All Deluxe models were updated in 1939 to offer NACA cowling, one-piece windshield, and improved cooling.
- Rearwin Sportster 7000
Initial production variant of 1935-1936 powered by either a 70hp (52kW) LeBlond 5DE or LeBlond 5E radial engine, 75 built. A Deluxe model was offered beginning in 1936 with optional Townend ring, propeller spinner, wheel pants, navigation lights, and radio.
- Rearwin Sportster 8500
Variant with an 85hp (63kW) LeBlond 5DF introduced in 1935. The plane's gross weight decreased by 85lbs. A Deluxe model was offered beginning in 1936 with optional Townend ring, propeller spinner, wheel pants, navigation lights, and radio.
- Rearwin Sportster 9000/Rearwin Sportster 9000-W
Introduced in 1937 powered by a 90hp Warner Scarab engine. A Deluxe model was offered with optional Townend ring, propeller spinner, wheel pants, navigation lights, and radio.
- Rearwin Sportster 9000-L/Rearwin Sportster 9000-KR
Introduced in 1937 powered by a 90hp LeBlond 5DF (renamed Ken-Royce 5DF after the LeBlond Aircraft Engine Corporation was sold to Rearwin Airplanes).
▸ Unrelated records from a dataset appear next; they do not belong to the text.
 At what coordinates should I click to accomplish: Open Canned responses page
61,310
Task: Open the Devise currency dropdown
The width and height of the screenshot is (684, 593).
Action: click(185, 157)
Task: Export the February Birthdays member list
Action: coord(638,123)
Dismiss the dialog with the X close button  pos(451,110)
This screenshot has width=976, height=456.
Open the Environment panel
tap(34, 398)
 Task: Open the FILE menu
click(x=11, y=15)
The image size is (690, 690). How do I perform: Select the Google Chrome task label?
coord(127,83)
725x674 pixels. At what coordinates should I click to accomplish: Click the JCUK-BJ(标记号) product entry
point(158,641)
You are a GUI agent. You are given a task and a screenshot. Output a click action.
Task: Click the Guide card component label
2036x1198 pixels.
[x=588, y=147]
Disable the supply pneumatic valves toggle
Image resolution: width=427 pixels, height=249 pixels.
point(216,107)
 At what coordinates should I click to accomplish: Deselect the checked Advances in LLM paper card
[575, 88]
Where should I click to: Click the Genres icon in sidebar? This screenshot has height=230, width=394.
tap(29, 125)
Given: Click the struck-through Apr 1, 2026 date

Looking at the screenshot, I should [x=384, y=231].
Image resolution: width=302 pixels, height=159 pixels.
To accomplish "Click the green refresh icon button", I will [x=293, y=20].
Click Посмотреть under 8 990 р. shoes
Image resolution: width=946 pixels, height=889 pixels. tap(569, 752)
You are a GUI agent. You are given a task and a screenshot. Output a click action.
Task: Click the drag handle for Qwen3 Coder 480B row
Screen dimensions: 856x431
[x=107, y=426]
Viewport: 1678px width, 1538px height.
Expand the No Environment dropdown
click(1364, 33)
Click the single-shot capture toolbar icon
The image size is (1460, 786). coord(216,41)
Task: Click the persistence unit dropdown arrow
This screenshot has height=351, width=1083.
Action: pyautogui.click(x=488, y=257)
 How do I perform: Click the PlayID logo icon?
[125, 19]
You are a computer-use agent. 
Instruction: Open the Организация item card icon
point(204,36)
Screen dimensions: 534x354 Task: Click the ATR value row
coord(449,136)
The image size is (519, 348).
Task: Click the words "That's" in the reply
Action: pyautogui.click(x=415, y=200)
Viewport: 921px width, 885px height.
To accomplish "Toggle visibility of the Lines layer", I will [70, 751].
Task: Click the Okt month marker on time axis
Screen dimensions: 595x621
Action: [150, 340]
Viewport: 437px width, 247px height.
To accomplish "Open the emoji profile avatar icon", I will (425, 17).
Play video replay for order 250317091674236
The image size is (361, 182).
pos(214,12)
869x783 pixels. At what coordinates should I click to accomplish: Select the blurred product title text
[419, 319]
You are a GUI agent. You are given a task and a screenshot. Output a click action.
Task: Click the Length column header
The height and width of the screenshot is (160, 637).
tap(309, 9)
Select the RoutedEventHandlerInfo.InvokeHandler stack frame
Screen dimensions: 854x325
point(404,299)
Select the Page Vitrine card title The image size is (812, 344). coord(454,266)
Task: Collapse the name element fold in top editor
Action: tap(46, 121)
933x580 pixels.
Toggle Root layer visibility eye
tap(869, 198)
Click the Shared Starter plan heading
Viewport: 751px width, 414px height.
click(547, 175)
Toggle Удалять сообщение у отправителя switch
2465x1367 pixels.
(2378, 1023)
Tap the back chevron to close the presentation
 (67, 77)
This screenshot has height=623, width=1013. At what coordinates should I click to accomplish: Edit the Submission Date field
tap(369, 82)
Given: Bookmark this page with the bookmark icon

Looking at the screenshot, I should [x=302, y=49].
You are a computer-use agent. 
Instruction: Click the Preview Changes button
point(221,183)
A Deluxe model was offered with optional Townend ring, propeller spinner, wheel pants, navigation lights, and radio.
- Rearwin Sportster 9000-KRT
Sportster 9000-KR modified by Rearwin into an instrument trainer.
- Götaverken GV-38
Designation for the 14 Sportster 9000-L built by the Swedish A. B. Götaverken Shipbuilding Company between 1938 and 1943. Powered by either Warner or Ken-Royce engines, one (SE-AHG) was later fitted with a horizontally-opposed Continental O-190.
- UC-102
Designation of two Sportster 9000s impressed into military service during World War II.
- B.S.2
(บ.ส.๒) Royal Thai Armed Forces designation for the Sportster 9000-KRT.

==Operators==

===Military operators===
- HON
- Honduran Air Force Operated two Sportsters and a Ken-Royce biplane as trainers.
- NZL
- Royal New Zealand Air Force Two impressed during World War II.
- South Africa
- South African Air Force Two were impressed during World War II.
- United States
- United States Army Air Forces Two Model 9000W were impressed as UC-102 during World War II.
- Civil Air Patrol At least 8 Sportsters, with 4 in the Michigan Wing, during World War II.

===Civil operators===
- United States
- The government of Puerto Rico used one 1937 Sportster in the Insular Forest Service.
- The U.S. Department of Agriculture Bureau of Entomology and Plant Quarantine used two Sportsters with 90 hp engines for insect control.
- The United States Fish and Wildlife Service used one 1937 Sportster for surveys related to the Migratory Bird Treaty Act of 1918.

==Aircraft on display==
Numerous models of the Sportster survive in museums. Ken Rearwin purchased the prototype Sportster and donated it to the Airpower Museum in Blakesburg, Iowa.